Ma la loro incapacità di denunciarlo lo ha lasciato libero di uccidere Alice da Silva Aguiar, 9, Elsie Dot Stancombe, 7, e Bebe King, 6, e di tentare di uccidere altre 10 persone durante una lezione di ballo a tema Taylor Swift il 29 luglio 2024.
Il presidente dell’inchiesta Sir Adrian Fulford ha descritto il “completo abbandono delle responsabilità” da parte della madre e del padre di Rudakubana come “assolutamente inconcepibile”.
Nella sua relazione, pubblicato lunedìha detto che le sue due “conclusioni principali” erano che i genitori di Rudakubana erano in colpa nel non denunciare il suo peggioramento del comportamento, e che le agenzie statali – comprese quelle sanitarie, educative e di polizia – non sono riuscite a gestire il rischio che l’adolescente chiaramente rappresentava e hanno frainteso il suo autismo.
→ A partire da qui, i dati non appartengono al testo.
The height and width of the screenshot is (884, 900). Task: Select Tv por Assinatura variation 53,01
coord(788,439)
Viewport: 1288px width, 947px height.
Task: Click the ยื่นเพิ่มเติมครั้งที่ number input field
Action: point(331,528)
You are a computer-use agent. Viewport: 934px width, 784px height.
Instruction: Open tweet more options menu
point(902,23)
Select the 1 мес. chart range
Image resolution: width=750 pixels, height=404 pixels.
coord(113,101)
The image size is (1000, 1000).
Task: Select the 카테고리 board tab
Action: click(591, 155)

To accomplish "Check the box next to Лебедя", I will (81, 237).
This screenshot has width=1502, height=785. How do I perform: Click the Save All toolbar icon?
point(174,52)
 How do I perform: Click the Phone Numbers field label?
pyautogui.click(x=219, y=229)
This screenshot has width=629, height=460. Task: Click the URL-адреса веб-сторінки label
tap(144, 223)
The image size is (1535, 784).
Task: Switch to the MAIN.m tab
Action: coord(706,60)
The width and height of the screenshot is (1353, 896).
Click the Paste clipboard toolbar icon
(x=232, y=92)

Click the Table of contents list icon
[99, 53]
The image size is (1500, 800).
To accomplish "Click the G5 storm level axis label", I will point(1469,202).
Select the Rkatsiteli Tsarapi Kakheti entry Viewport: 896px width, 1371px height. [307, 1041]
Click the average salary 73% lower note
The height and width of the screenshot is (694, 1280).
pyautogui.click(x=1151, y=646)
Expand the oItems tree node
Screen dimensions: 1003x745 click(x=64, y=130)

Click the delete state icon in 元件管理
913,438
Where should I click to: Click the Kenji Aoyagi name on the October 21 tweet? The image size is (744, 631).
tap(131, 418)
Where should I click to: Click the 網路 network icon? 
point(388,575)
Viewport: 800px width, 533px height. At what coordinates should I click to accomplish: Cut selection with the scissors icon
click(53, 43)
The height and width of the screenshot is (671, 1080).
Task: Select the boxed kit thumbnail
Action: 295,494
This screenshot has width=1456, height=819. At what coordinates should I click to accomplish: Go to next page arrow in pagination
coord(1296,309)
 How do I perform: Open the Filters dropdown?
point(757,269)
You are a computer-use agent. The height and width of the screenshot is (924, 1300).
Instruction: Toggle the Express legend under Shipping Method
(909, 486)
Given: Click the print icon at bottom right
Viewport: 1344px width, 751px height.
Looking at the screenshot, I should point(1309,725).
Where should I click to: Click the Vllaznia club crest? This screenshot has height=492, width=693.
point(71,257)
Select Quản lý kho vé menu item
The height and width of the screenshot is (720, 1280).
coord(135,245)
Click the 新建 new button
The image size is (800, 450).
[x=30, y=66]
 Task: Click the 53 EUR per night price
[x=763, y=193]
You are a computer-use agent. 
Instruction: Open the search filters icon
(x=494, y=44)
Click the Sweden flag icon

“Troppo spesso, il “caso” di Rudakubana è passato da un ente del settore pubblico all’altro in un inappropriato girotondo di deferimenti, valutazioni, chiusure di casi e “passaggi””.
Sir Adrian Fulford
Fulford è stato particolarmente critico nei confronti “del fallimento morale dei genitori (di Rudakubana) nell’avvertire le autorità riguardo alle (sue) armi e quello che trovo sia stato il loro approccio fatalistico ai rischi che Rudakubana rappresentava di violenza verso gli altri”.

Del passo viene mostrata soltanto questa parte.